Differential Diagnosis for Unstable Patient with High Cardiac Output and Low SVR
- Single most likely diagnosis:
- Septic shock: This condition is characterized by a high cardiac output and low systemic vascular resistance (SVR), often due to the vasodilatory effects of inflammatory mediators released in response to infection.
- Other Likely diagnoses:
- Anaphylactic shock: Similar to septic shock, anaphylactic shock can present with high cardiac output and low SVR due to widespread vasodilation caused by the release of histamine and other mediators.
- Neurogenic shock: Typically seen in patients with severe spinal cord injuries, neurogenic shock can result in low SVR due to loss of sympathetic tone, leading to vasodilation.
- Hepatogenic shock (in cases of severe liver disease): Although less common, severe liver disease can lead to a state of vasodilatory shock, characterized by high cardiac output and low SVR.
- Do Not Miss (ddxs that may not be likely, but would be deadly if missed.):
- Adrenal insufficiency: Although rare, adrenal insufficiency can present with hypotension and low SVR, and high cardiac output may be seen as a compensatory mechanism.
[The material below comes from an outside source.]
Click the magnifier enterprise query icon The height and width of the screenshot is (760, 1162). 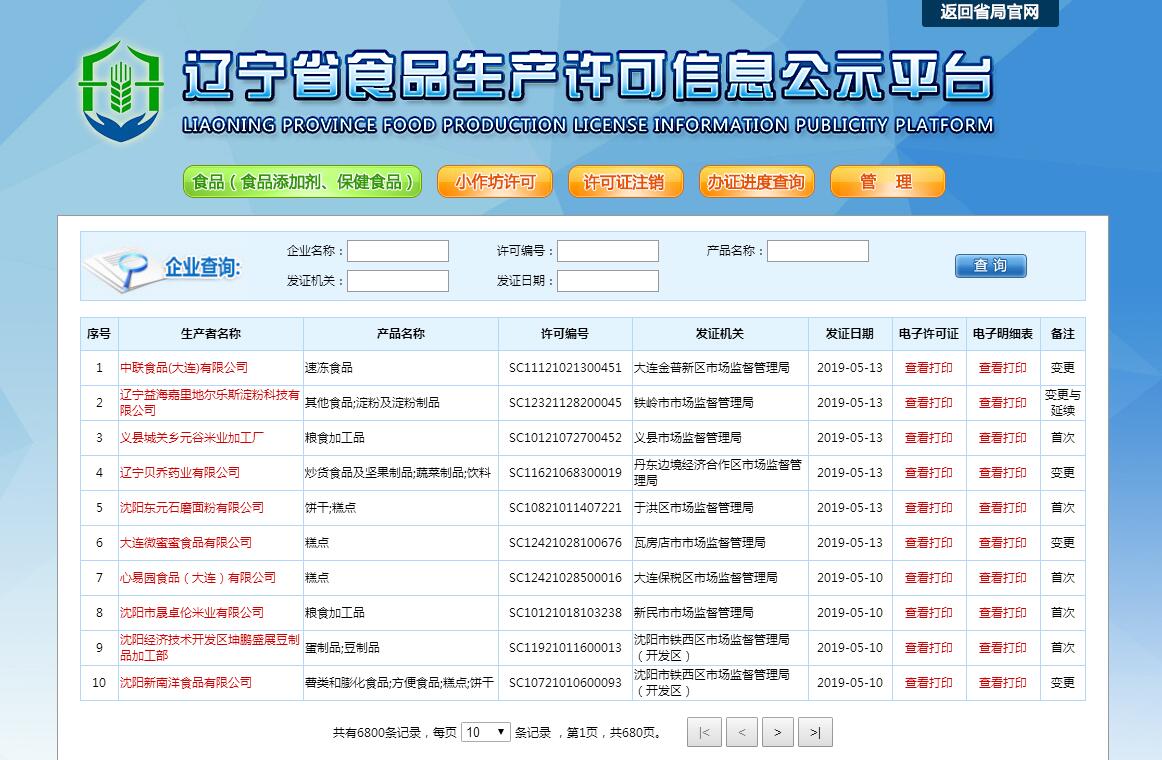pos(119,266)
Missing this diagnosis can be fatal.
- Thyrotoxic crisis: A life-threatening condition that can cause high cardiac output and low SVR due to the excessive effects of thyroid hormones on the cardiovascular system.
- Rare diagnoses:
- Beri-Beri (Thiamine deficiency): A rare cause of high-output heart failure, which can present with low SVR.
- Aortic regurgitation: Severe aortic regurgitation can lead to a high cardiac output state, and if associated with significant vasodilation, could present with low SVR, although this is less common in the context of shock.